• CONSIGNE
Recopiez, s'il vous plaît, le passage du texte sur l'affaire des bébés sans bras allant de « Un bébé dans » jusqu'à « Dauphine – PSL. » inclus, en remplaçant « experts » par « spécialistes ».

• TEXTE AFFICHÉ
Un bébé dans son berceau. Peter Beukema/Unsplash

Clara Robert-Motta, journaliste en formation, est l’auteure de cet article, partie d’un dossier sur l’affaire dite des « bébés sans bras ». Les éléments scientifiques des six articles que nous vous présentons ont été validés par les experts interrogés. L’ensemble a été rédigé par les étudiants et est publié sous l’égide de Pascal Guénée, directeur de l’Institut Pratique du journalisme de l’Université Paris Dauphine – PSL.


L’eau polluée, un début de piste ? Mi-avril 2019, l’affaire dite des bébés sans bras a fait l’objet d’une première tentative d’explication. Emmanuelle Amar, à l’origine de la révélation de l’affaire, estime possible une contamination de l’eau potable à l’origine des cas de malformations. Hypothèse qui reste bien entendu à étayer et à confirmer alors que l’organisme en charge de l’enquête nationale, Santé publique France, reste silencieux. Ses responsables vont-ils s’exprimer dans les prochains jours alors que le magazine Envoyé spécial diffuse ce jour son investigation ? Retour sur une enquête officielle peu communicante.

• Données recueillies
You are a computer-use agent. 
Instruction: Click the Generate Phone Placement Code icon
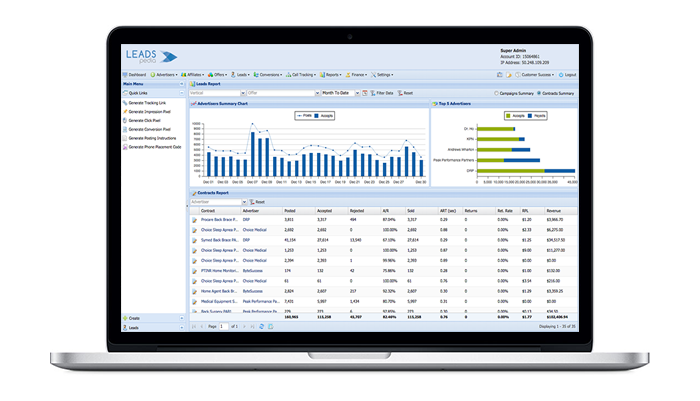coord(125,147)
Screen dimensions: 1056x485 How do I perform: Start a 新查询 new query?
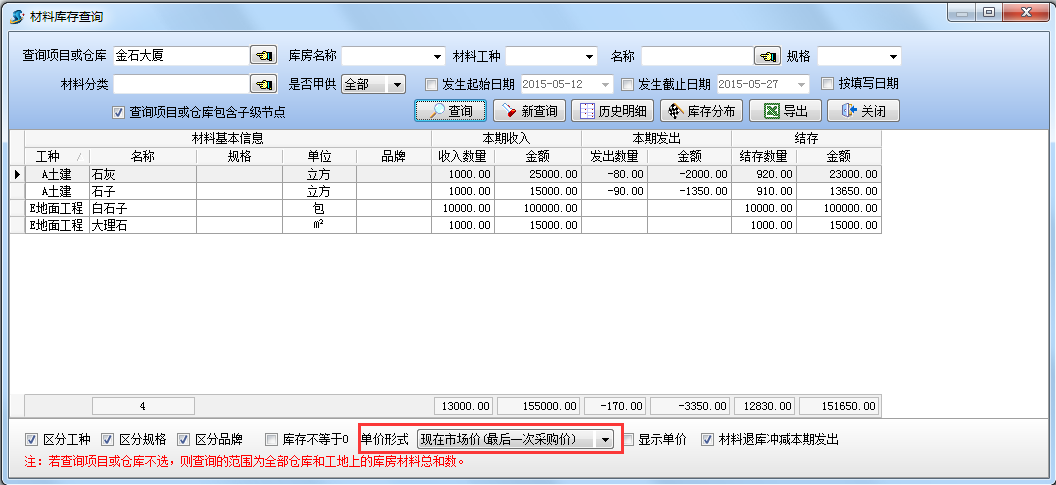tap(530, 111)
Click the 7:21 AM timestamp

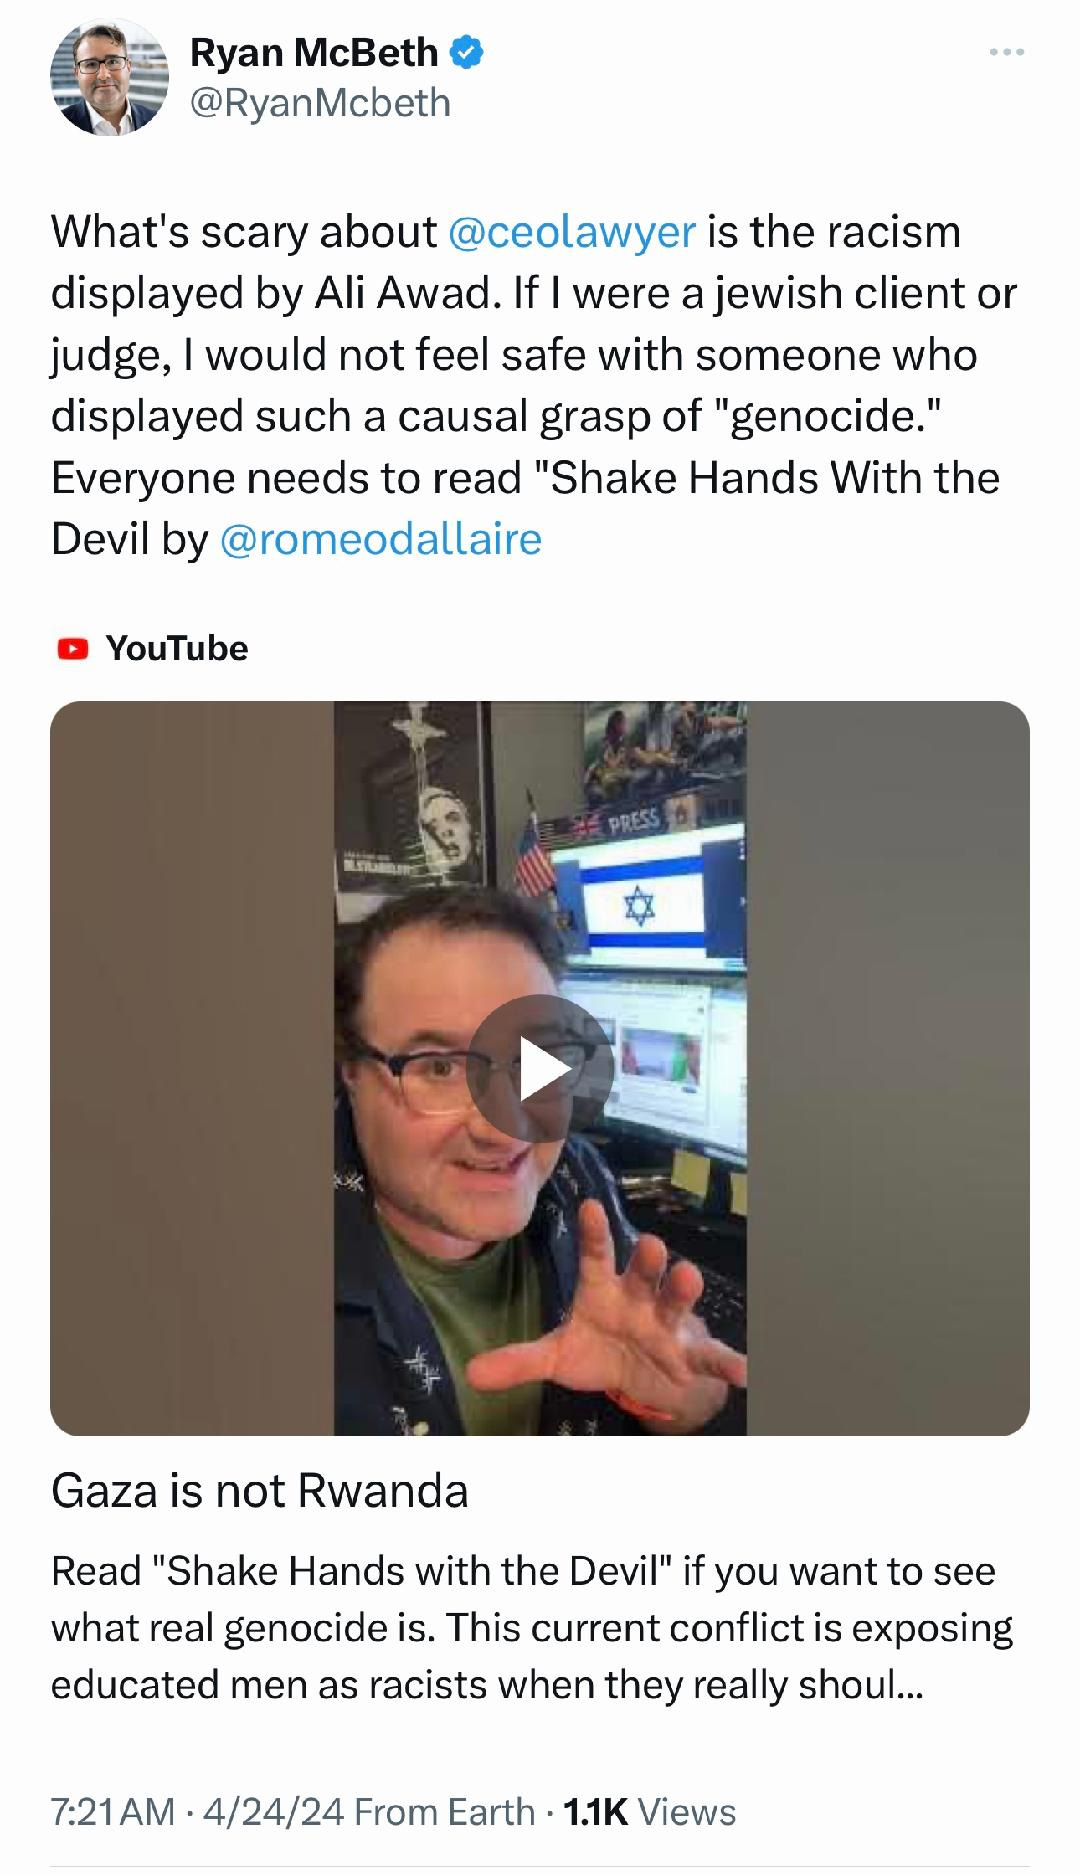pyautogui.click(x=113, y=1812)
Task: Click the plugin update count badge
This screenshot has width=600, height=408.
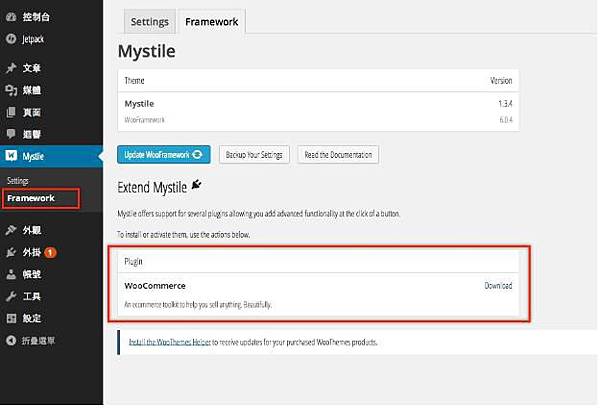Action: point(50,252)
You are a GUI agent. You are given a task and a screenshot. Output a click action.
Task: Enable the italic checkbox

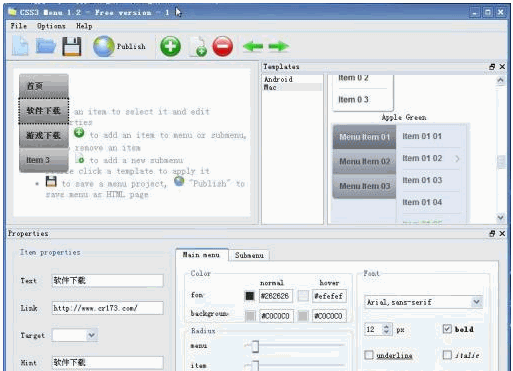tap(447, 355)
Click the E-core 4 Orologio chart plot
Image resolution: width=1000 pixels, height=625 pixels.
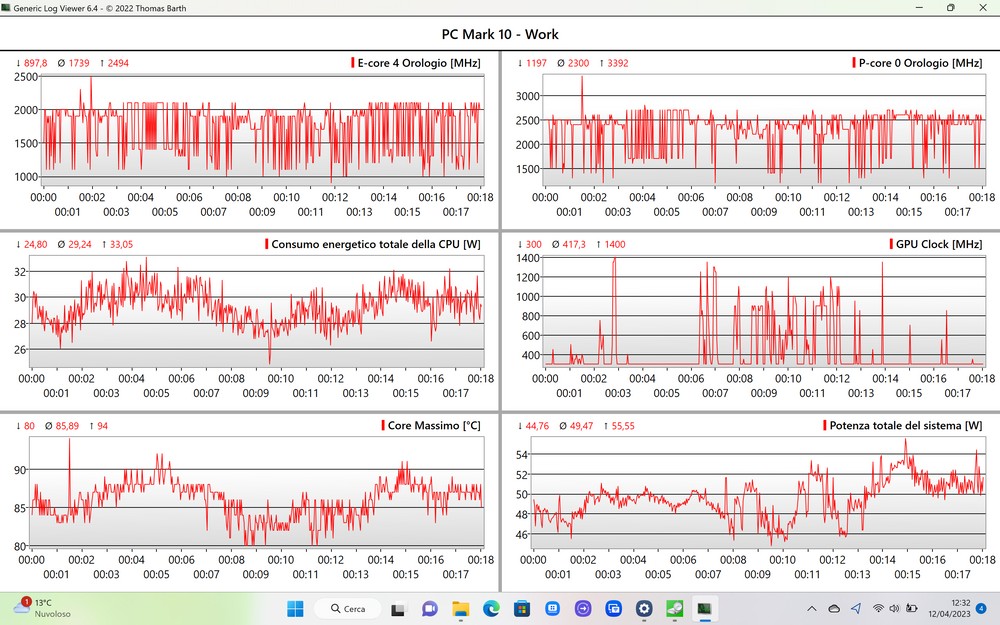[x=262, y=130]
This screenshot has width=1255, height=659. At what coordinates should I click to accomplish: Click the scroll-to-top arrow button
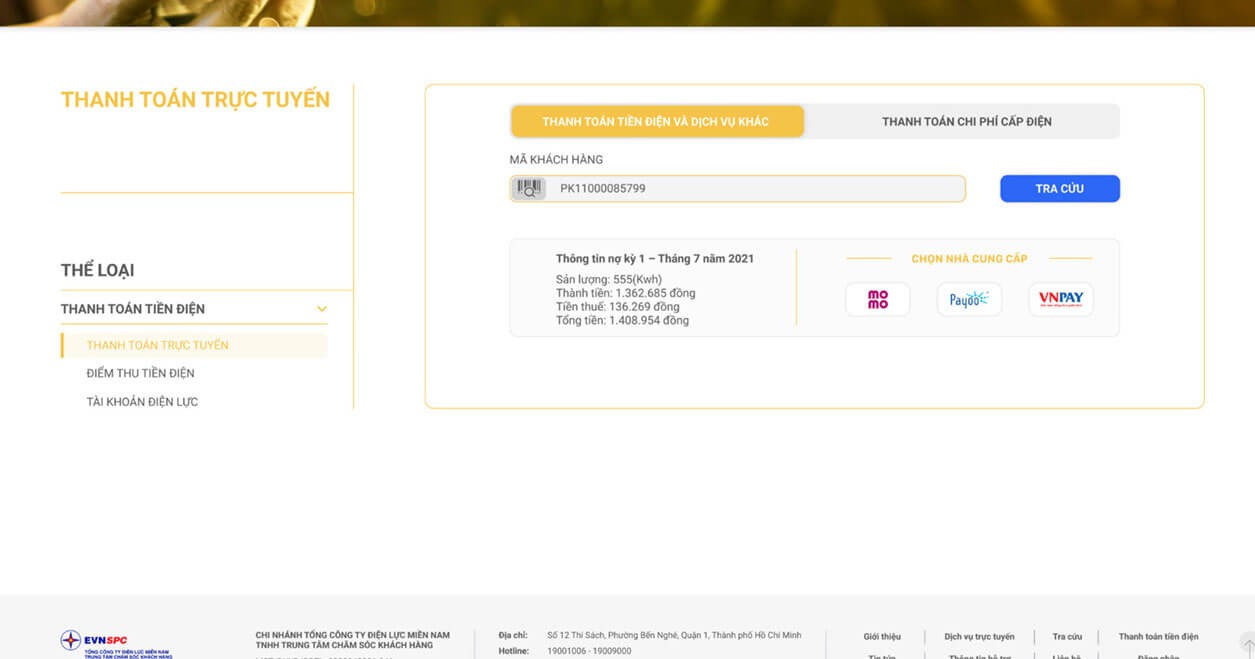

• RÉSULTAT DE L'EXERCICE
Un bébé dans son berceau. Peter Beukema/Unsplash

Clara Robert-Motta, journaliste en formation, est l’auteure de cet article, partie d’un dossier sur l’affaire dite des « bébés sans bras ». Les éléments scientifiques des six articles que nous vous présentons ont été validés par les spécialistes interrogés. L’ensemble a été rédigé par les étudiants et est publié sous l’égide de Pascal Guénée, directeur de l’Institut Pratique du journalisme de l’Université Paris Dauphine – PSL.